Per Bernard-Henri Lévy, la nuova sinistra europea è diventata un rifugio per vecchi demoni: antisemitismo, risentimento e superficialità morale. Il filosofo francese parla di “una sinistra che brandisce la bandiera palestinese e persino quella di Hamas, convinta di combattere per la libertà mentre giustifica il terrorismo”. Nelle sue parole c’è il peso di un giudizio definitivo: “Tutti i tratti che la mia generazione ha denunciato nell’estrema destra – l’odio etnico, la semplificazione del mondo, la violenza travestita da idealismo – li ritrovo oggi nell’estrema sinistra. È una cosa terribile, e pericolosa”.
Le sue riflessioni emergono in un’intervista rilasciata al Corriere della Sera, dove Lévy, 76 anni, affronta la crisi morale dell’Occidente e lancia un atto d’accusa contro la deriva ideologica che attraversa la cultura progressista europea. Il suo nuovo libro, Insonnia (edito da La Nave di Teseo), diventa il pretesto per una diagnosi politica: il rifiuto dell’Occidente, spiega, ha portato parte della sinistra a simpatizzare per i suoi nemici. “Il melenchonismo – dice – è il segno di una malattia morale. Quell’estrema sinistra è ancora più superficiale e più ingiusta di quella degli anni Settanta”.

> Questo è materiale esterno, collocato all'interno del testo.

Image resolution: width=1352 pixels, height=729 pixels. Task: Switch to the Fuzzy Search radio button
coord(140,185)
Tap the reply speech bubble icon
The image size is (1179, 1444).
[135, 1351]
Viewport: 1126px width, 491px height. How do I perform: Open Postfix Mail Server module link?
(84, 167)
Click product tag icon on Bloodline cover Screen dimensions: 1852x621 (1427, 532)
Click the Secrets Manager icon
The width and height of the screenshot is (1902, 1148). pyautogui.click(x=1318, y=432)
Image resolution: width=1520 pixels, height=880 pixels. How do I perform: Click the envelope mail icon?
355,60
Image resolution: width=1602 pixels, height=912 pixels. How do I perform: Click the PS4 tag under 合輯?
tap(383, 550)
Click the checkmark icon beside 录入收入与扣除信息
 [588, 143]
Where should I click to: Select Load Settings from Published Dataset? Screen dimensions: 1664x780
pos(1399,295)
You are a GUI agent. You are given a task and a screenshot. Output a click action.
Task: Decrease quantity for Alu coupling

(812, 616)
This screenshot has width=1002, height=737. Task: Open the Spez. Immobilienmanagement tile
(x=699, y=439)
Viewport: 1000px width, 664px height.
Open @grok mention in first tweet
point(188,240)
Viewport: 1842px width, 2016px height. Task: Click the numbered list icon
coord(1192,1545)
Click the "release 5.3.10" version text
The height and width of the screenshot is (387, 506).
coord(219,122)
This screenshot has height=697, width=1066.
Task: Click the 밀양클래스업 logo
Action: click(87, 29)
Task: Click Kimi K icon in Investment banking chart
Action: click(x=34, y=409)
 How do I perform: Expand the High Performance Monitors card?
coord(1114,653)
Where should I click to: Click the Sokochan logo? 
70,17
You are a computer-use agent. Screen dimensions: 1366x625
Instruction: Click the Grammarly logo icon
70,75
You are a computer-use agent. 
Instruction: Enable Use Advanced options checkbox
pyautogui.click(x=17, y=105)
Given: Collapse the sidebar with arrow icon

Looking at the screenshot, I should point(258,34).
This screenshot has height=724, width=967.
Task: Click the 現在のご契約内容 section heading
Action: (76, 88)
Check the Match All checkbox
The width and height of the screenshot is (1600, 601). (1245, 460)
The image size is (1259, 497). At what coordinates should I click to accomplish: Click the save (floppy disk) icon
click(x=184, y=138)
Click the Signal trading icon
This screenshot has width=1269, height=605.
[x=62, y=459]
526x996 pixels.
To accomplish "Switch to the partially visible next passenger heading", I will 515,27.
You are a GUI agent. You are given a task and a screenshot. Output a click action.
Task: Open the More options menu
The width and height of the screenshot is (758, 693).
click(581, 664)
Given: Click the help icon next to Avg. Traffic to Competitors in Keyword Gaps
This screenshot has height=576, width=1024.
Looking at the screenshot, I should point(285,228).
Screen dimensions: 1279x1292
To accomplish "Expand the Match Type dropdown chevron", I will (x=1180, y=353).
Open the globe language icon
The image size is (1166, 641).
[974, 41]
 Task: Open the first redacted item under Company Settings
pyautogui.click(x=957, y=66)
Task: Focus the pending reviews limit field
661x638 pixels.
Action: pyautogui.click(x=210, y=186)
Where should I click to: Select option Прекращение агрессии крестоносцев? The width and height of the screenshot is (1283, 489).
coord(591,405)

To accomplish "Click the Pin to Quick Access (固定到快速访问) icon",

Israele, Hamas e la malattia morale della sinistra
Secondo Lévy, la deriva filo Hamas non è una semplice posizione politica, ma “una deformazione del giudizio morale”. L’antisemitismo, sostiene, “è tornato a farsi accettare, travestito da solidarietà con la causa palestinese”. E aggiunge che il linguaggio dei nuovi movimenti radicali “riproduce la logica binaria dell’estrema destra, solo invertendo i ruoli: ora il male è l’Occidente, e il bene è chi lo combatte”. È questo ribaltamento, dice, a rendere la sinistra radicale “più pericolosa di quanto sia mai stata”.
La critica si estende al modo in cui l’Europa ha affrontato il conflitto israelo-palestinese. Lévy accusa il presidente Emmanuel Macron di essersi piegato a un’idea di equilibrio che nasconde debolezza: “È stato perfetto sull’Ucraina, sconfortante su Israele. Riconoscere oggi lo Stato di Palestina è un errore: significherebbe creare uno Stato di Hamas”. Paradossalmente, riconosce una coerenza maggiore in Donald Trump, che ha subordinato la tregua al rilascio degli ostaggi. “È bizzarro – ammette – ma giusto: prima si sconfigge Hamas, poi si parla di Stato palestinese”.
Il punto centrale della sua analisi è che l’Europa, accecata da una retorica pacifista e da un senso di colpa post-coloniale, ha smesso di distinguere tra vittime e carnefici. “Ci si indigna selettivamente – spiega – solo quando è in gioco l’Occidente. È la nuova forma dell’odio di sé”.

L’Occidente stanco e la necessità del coraggio
Nel ragionamento di Lévy il declino dell’Occidente è prima di tutto culturale. “La politica sta scomparendo – avverte –. Non è più confronto tra visioni del mondo ma una lite per le poltrone”. È una stanchezza democratica che si estende dalla Francia all’intera Europa. Difende Macron dall’ondata populista e invita a ritrovare il senso del tempo politico: “La democrazia non è la legge dei sondaggi. Anche Mitterrand era impopolare due anni prima della rielezione, eppure vinse. La politica è il coraggio della pazienza”.
Nella sua visione, il vero pericolo non è la violenza dei fanatici, ma la resa morale delle democrazie. “Il diritto può sbagliare, ma va corretto. La libertà non è mai garantita. L’errore più grande è credere che basti difendersi: bisogna scegliere da che parte stare”. È lo stesso spirito che lo ha portato sui fronti di guerra, dal Sudan all’Ucraina, e che lo spinge oggi a denunciare la neutralità come forma di complicità.
Lévy chiude il suo pensiero con un’immagine che ritorna spesso nei suoi scritti: Antigone che sfida Creonte per dare sepoltura al fratello. “Restituire i corpi degli ostaggi israeliani – dice – non è solo un dovere politico, ma un principio di civiltà. È ciò che ci distingue dalla barbarie. Ho fatto tanti reportage di guerra, ma amo la pace. La guerra senza amarla, diceva Malraux, e la pace per tutti”.